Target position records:

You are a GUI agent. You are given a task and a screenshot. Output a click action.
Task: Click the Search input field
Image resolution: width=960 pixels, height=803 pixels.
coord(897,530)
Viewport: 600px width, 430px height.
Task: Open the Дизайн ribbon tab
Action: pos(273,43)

- _Do this_
Count the lines in the records above that contain the string "width". Reply with that number alone.

- _In response_
2